The President, Chairman of Council of the Lagos Chamber of Commerce and Industry (LCCI), Mr. Gabriel Idahosa, has described the Federal Inland Revenue Service’s (FIRS) goal to increase tax collection by 57 per cent, targeting a revenue of N19.4 trillion for 2024, as a major shift towards non-oil revenue generation to strengthen the economy.
Specifically, the LCCI president stated that this projection included N9.96 trillion from oil revenue and N9.45 trillion from non-oil sources.
Speaking at the LCCI- FIRS organised Private Sector Stakeholder Engagement in Lagos, recently, Idahosa posited that the decision was both timely and crucial, given the evolving fiscal landscape in Nigeria.
The theme of the engagement was “Emerging Tax Matters.” According to him, “taxation, as we all know, plays a pivotal role in shaping economic growth, promoting equity, and enabling sustainable development.
In recent times, Nigeria’s tax system has undergone significant transformations driven by reforms and policy changes to boost revenue, simplify compliance, and address critical fiscal challenges.
“Under its new leadership, the Federal Inland Revenue Service (FIRS) has set ambitious goals to increase tax collection by 57 per cent, targeting a revenue of N19.4 trillion for 2024.
This projection includes N9.96 trillion from oil revenue and N9.45 trillion from non-oil sources, signaling a shift toward non-oil revenue generation to strengthen the economy .”Idahosa, however, pointed out that despite these efforts, Nigeria’s current tax-to-GDP ratio stood at just 10.86 per cent, far below the African average of about 15-20 per cent.
He explained that the government aimed to achieve a tax-to-GDP ratio of 18 per cent within the next three years through the newly introduced tax reforms. The LCCI president pointed out that reaching this goal required a concerted effort from both the public and private sectors, along with targeted reforms aimed at simplifying tax policies and encouraging compliance.

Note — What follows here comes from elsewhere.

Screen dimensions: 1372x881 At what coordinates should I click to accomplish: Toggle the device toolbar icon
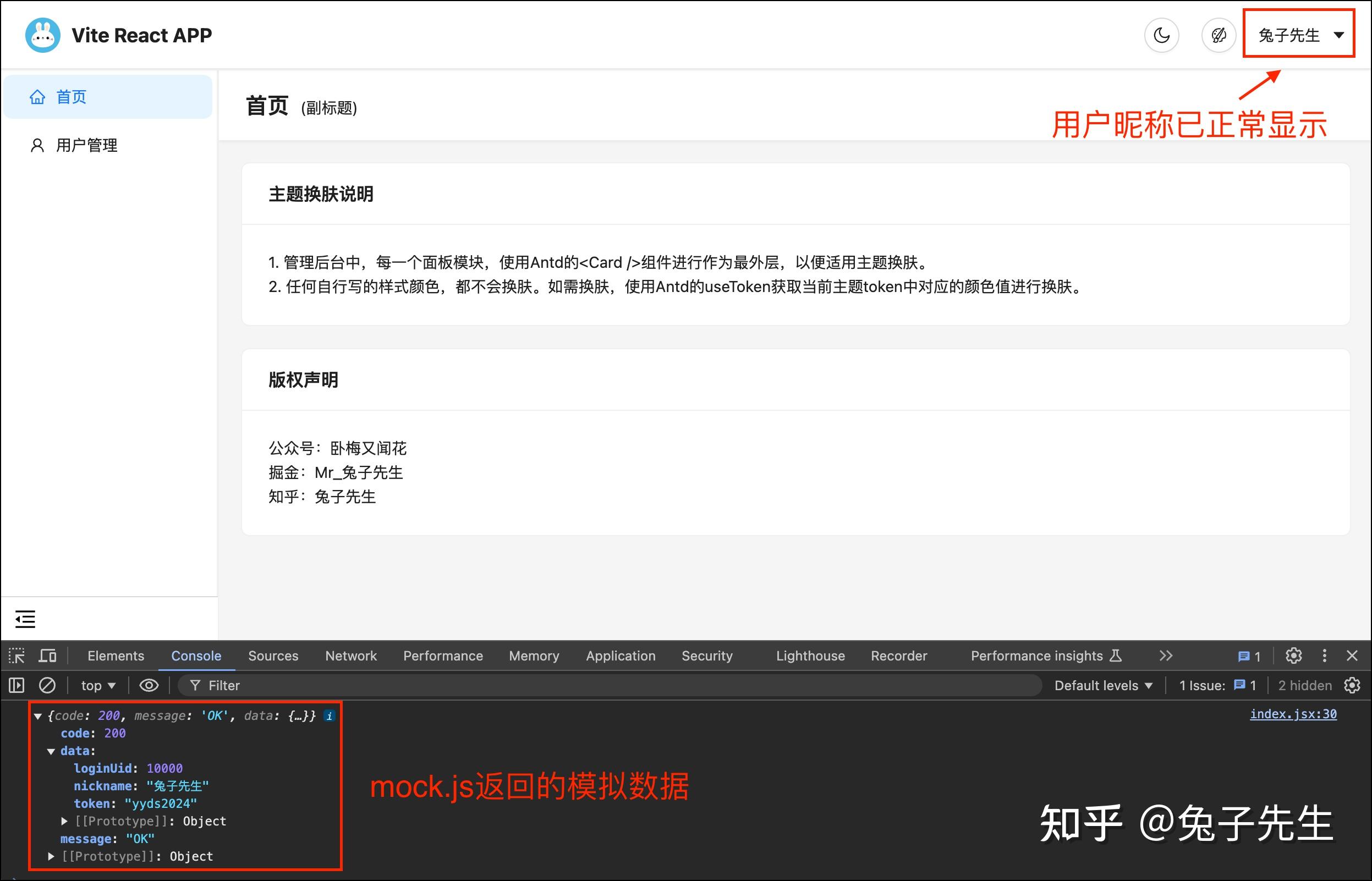[47, 656]
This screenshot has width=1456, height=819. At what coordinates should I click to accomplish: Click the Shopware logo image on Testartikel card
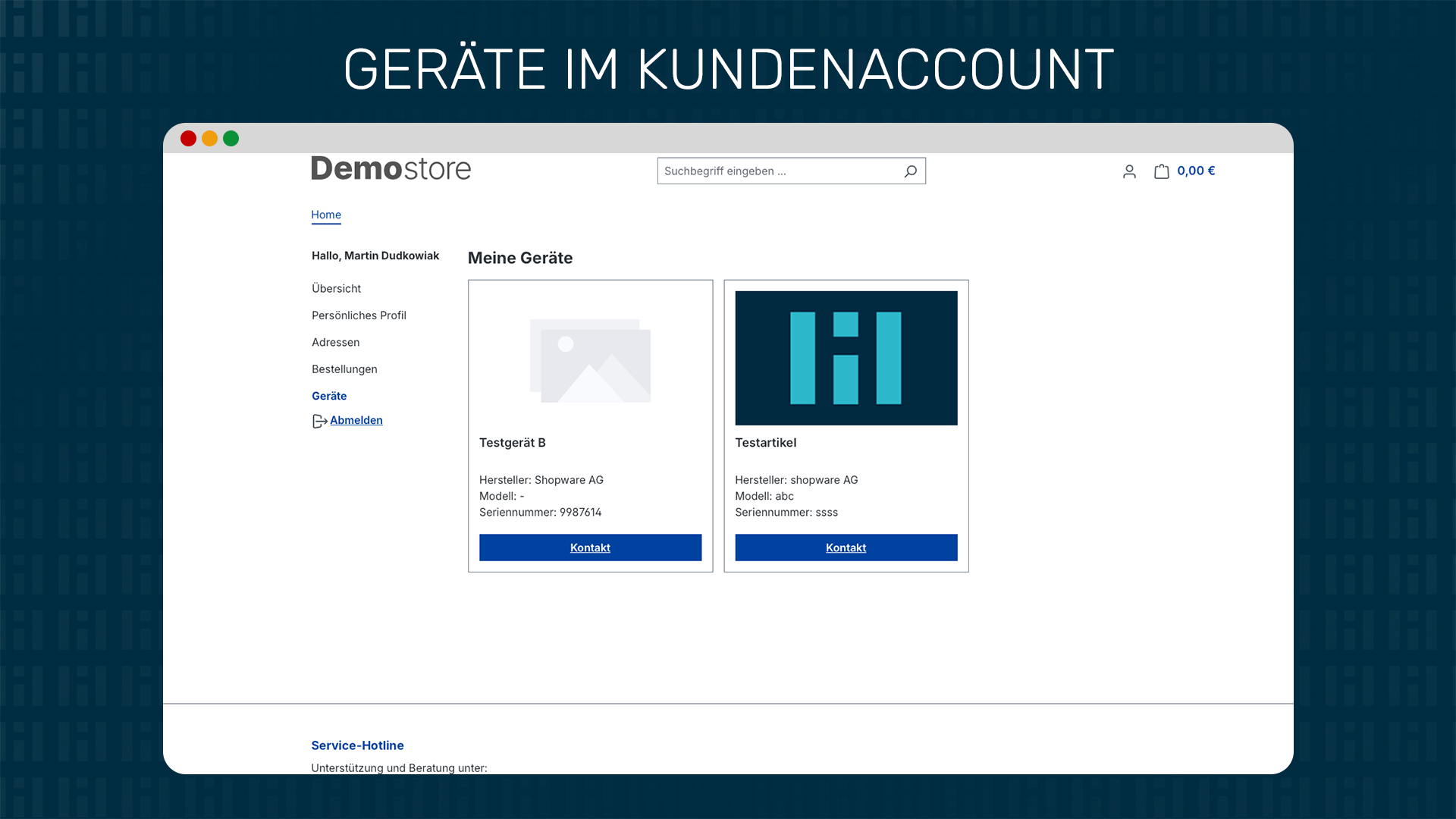(846, 357)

According to him, “in July 2023, President Bola Ahmed Tinubu, inaugurated the Presidential Committee on Fiscal Policy and Tax Reforms, chaired by Mr. Taiwo Oyedele. “The committee’s mandate was to overhaul Nigeria’s fiscal and tax policies to enhance revenue collection, reduce multiple taxation, and streamline tax administration.
“Several key recommendations have emerged from this Committee, with both immediate and long-term objectives designed to modernize Nigeria’s tax system .
“Key recommendations include leveraging technology through the “Data4Tax” initiative to expand the tax base, providing tax relief for low-income earners and employers who raise wages, and simplifying tax compliance, particularly for SMEs.” He added:
“Additionally, the government seeks to reduce fiscal leakages by reassessing over N6 trillion lost annually due to incentives and waivers, with the view of discontinuing them to boost revenue.
“Other fundamental changes include reduced Withholding Tax rates for various services, such as professional and construction services, and new WHT rates for non-resident entertainers, lottery winnings, and directors’ fees.
“These reforms, driven by the Presidential Fiscal Policy and Tax Reforms Committee, aim to modernize tax administration and create a more equitable tax system.” Indeed, the Chairman of Council of LCCI stressed that the private sector was indispensable in Nigeria’s economic development and, by extension, its tax base.
“However, multiple taxation continues to pose a significant challenge to businesses. “The committee has recommended a suspension of certain taxes that disproportionately burden SMEs and the less affluent, a move expected to foster a more conducive environment for business growth and compliance.
“Moreover, the government is intensifying efforts to curb tax evasion and noncompliance, particularly within the informal sector, which remains significantly under-taxed .” The LCCI president said: “As we move forward in 2024, Nigeria’s fiscal policy is at a critical juncture.
The emerging tax matters we will discuss today signal opportunities and challenges. “The drive to expand the tax net, streamline the system, and boost compliance is essential for securing Nigeria’s economic future.
“Yet, for these reforms to succeed, the government must foster trust through transparency and fairness, while businesses and citizens must embrace a culture of tax compliance.”